First right of refusal can be risky for second buyer

Talia Freedman REAL ESTATE

Q: I found a house I really like, but they have a first right of refusal. What does that mean? Should I even bother writing an offer? Can I still buy it?

A: The short answer is “yes.” You can still write an offer, but, even if you and the seller come to an agreement, it’s not completely a done deal. A First Right of Refusal (often 48 or 72 hours) means the seller has negotiated a contract with another buyer, but that buyer still has to sell their house in order to move forward. Instead of taking the house totally off the market and waiting for the buyer’s house to sell, the seller retains the right to market (and sell) the house given that, if they get another offer, they give the buyer a “first right of refusal.” If the buyer is able to move forward, all of the terms have already been negotiated, but you don’t get the house.

Let’s say you’ve written an offer, and the seller has accepted it.
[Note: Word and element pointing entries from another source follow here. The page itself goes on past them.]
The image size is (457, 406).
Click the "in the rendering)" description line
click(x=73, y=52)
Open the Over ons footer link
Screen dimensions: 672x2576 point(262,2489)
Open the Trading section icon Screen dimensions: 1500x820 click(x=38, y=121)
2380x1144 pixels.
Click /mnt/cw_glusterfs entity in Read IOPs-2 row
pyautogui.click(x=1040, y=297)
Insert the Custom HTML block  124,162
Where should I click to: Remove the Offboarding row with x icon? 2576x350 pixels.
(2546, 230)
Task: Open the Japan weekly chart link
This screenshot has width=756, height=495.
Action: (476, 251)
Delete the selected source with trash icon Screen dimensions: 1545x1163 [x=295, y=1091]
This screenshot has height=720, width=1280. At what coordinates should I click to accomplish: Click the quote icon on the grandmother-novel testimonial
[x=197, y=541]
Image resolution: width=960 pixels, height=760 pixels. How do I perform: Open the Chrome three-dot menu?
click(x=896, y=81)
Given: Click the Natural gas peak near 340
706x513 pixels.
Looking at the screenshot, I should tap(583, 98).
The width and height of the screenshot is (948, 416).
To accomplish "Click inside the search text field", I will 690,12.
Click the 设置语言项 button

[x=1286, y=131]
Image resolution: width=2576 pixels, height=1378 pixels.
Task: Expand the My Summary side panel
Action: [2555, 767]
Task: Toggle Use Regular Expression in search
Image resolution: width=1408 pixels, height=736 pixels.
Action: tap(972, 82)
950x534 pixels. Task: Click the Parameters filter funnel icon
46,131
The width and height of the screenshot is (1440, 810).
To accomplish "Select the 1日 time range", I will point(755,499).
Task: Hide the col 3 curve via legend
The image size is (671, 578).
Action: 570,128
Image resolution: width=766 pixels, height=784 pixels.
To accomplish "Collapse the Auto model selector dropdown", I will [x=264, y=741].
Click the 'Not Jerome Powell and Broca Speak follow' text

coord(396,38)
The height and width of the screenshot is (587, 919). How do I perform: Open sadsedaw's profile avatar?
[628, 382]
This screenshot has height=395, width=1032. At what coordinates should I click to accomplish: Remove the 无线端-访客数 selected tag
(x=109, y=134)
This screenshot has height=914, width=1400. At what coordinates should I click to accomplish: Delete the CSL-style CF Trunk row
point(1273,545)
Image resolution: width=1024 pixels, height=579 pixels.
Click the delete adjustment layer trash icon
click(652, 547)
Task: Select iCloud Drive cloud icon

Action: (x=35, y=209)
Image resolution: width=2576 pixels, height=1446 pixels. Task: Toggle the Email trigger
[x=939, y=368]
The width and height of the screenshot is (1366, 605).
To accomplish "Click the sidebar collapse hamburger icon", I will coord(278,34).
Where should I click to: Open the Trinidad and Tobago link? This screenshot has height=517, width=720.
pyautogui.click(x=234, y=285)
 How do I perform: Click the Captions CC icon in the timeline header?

The seller then goes to their original buyer and gives them notice they need to either move forward within their agreed upon deadline or they have to release the property so the seller can move forward with you. If the other buyer is able to move forward, you won’t be able to buy the house unless their deal falls through for some reason.

If the other buyer does not move forward, you’ll be able to purchase the house. Once you’re notified that you are moving forward, you’ll get started with depositing earnest money, getting insurance, starting the mortgage process, and scheduling inspections.

So, move forward as you would with any other house, but don’t get too attached until the “refusal” period is over and you know you’ve got a deal. It can be a little more complicated than some other purchases, but if it’s the right house for you, it’s worth the effort and the risk.

Talia Freedman is the owner of Talia Freedman and Co.